ZU ERLEDIGEN: Gib aus dem Artikel über den Fall Alpenblick eine Passage wortgetreu wieder, beginnend bei „Nicht geplant war, dass“ und weiter bis einschließlich „Rechtsweg erstreiten musste.“.

AUSGANGSTEXT:
━━━━━━━━━━━━━━━━━━━━━━━━━━━━━━

Was im Fall Alpenblick schieflief

Zeno Geisseler | 
2 Kommentare
Informierten über die Untersuchung zu den Vorfällen und zur Kommunikation im Fall Alpenblick: Stadtrat Raphaël Rohner, Schulpräsidentin Katrin Huber und die beiden Verfasser, die Rechtsgelehrten Tobias Jaag und Markus Rüssli. Bild: Selwyn Hoffmann

Kritik gefallen lassen muss sich der Schaffhauser Stadtschulrat dafür, wie er mit Vorkommnissen im Alpenblick-Schulhaus im Zusammenhang mit zwei muslimischen Familien umgegangen ist.

Sitzung des Stadtschulrats Schaffhausen am 24. August 2016. Die meisten Traktanden sind reine Routine, doch unter Punkt 16.1 schlägt Stadtschulrätin Nathalie Zumstein Alarm: Im Schulhaus Alpenblick habe sich eine Lehrperson «sehr beunruhigt» über das Verhalten zweier muslimischer Familien geäussert. Ein Mädchen trage neu Kopftuch, die Väter würden den Handschlag verweigern, ein kleiner Junge ziele mit einem Spielzeuggewehr auf andere. Die Lehrperson wolle, dass die Behörden den Fall ernst nähmen, Stadtschulrätin Zumstein gab an, Kontakt mit der Polizei aufzunehmen und sich nach einer Fachstelle für Extremismus zu erkundigen.

Nicht geplant war, dass die Öffentlichkeit von den Vorkommnissen und den Sorgen erfährt. Doch Recherchen der SN zeigen bald das Ausmass auf. Dies auch dank Protokollen des Stadtschulrats, deren Einsichtnahme die Zeitung sich auf dem Rechtsweg erstreiten musste.

Zitate zurückgezogen

Die SN berichteten mehrere Male über den Fall, der Fokus lag dabei aber nicht auf der muslimischen Familie, sondern auf dem Verhalten des Stadtschulrats. Dieser hatte nach Ansicht der Zeitung versucht, die Wahrheit unter dem Deckel zu behalten. Schulpräsidentin Katrin Huber lehnte eine Interviewanfrage ab, Zitate wurden nachträglich zurückgezogen. Probleme mit Familien einer bestimmten Kultur und Religion gebe es nicht, hiess es.

In einem Elternbrief wurden die Erziehungsberechtigten und die Öffentlichkeit falsch informiert. Monate später sagten die Zuständigen an einer Medienkonferenz, dass es keine Anzeichen einer Radikalisierung gegeben hatte.

━━━━━━━━━━━━━━━━━━━━━━━━━━━━━━

BEREITGESTELLTE DATEN:

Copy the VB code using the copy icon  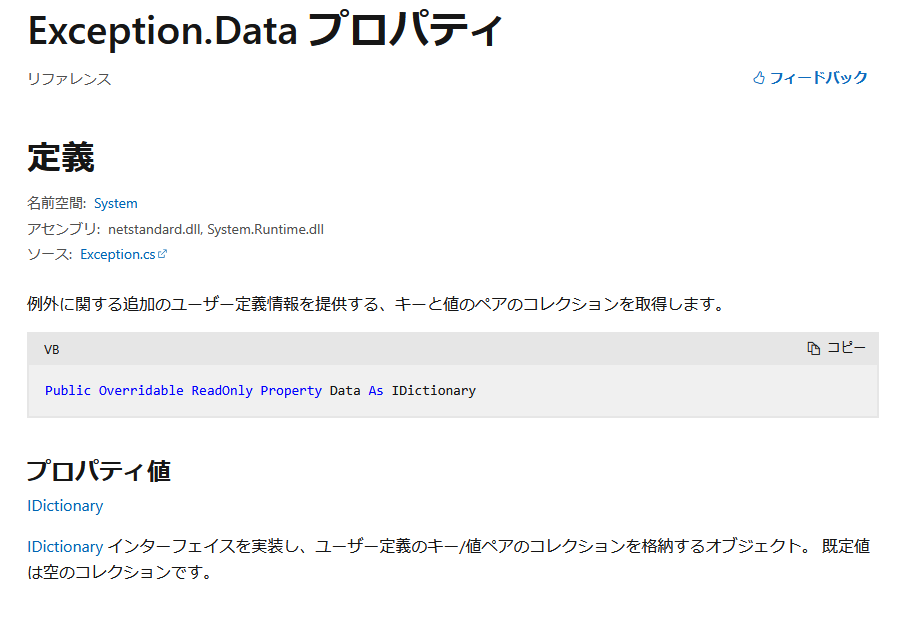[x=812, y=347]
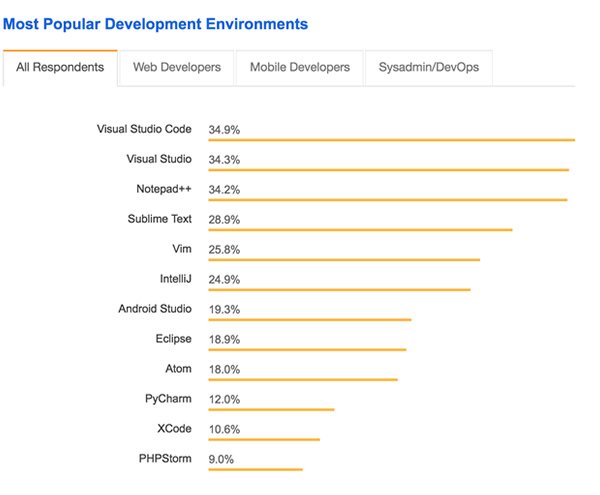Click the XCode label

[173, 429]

━━━━━━━━━━━━━━━━━━━━━━━━━━━━━━

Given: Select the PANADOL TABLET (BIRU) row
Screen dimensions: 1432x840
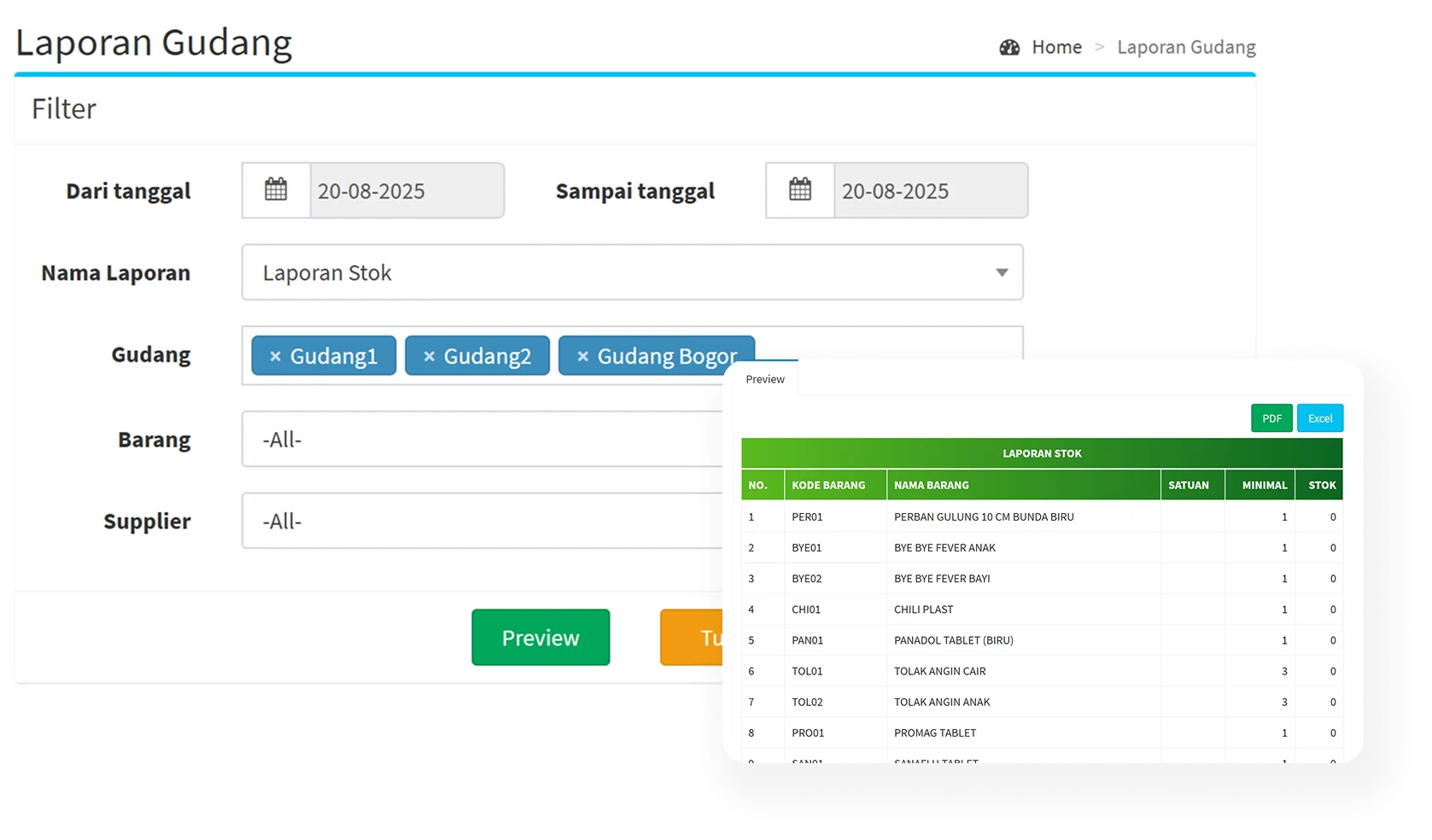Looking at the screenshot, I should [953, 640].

━━━━━━━━━━━━━━━━━━━━━━━━━━━━━━

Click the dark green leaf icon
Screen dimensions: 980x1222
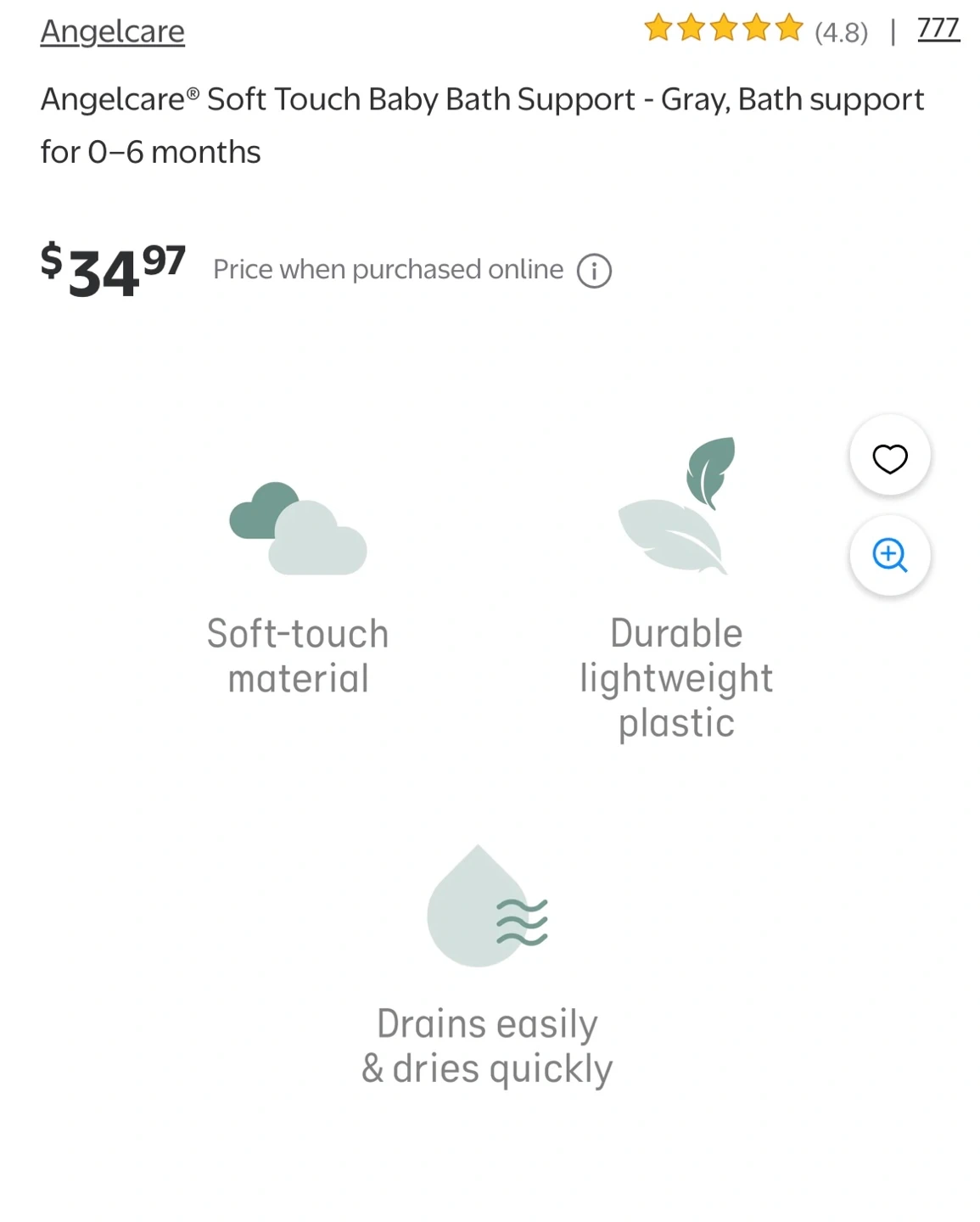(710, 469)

━━━━━━━━━━━━━━━━━━━━━━━━━━━━━━

ERGEBNIS:
Nicht geplant war, dass die Öffentlichkeit von den Vorkommnissen und den Sorgen erfährt. Doch Recherchen der SN zeigen bald das Ausmass auf. Dies auch dank Protokollen des Stadtschulrats, deren Einsichtnahme die Zeitung sich auf dem Rechtsweg erstreiten musste.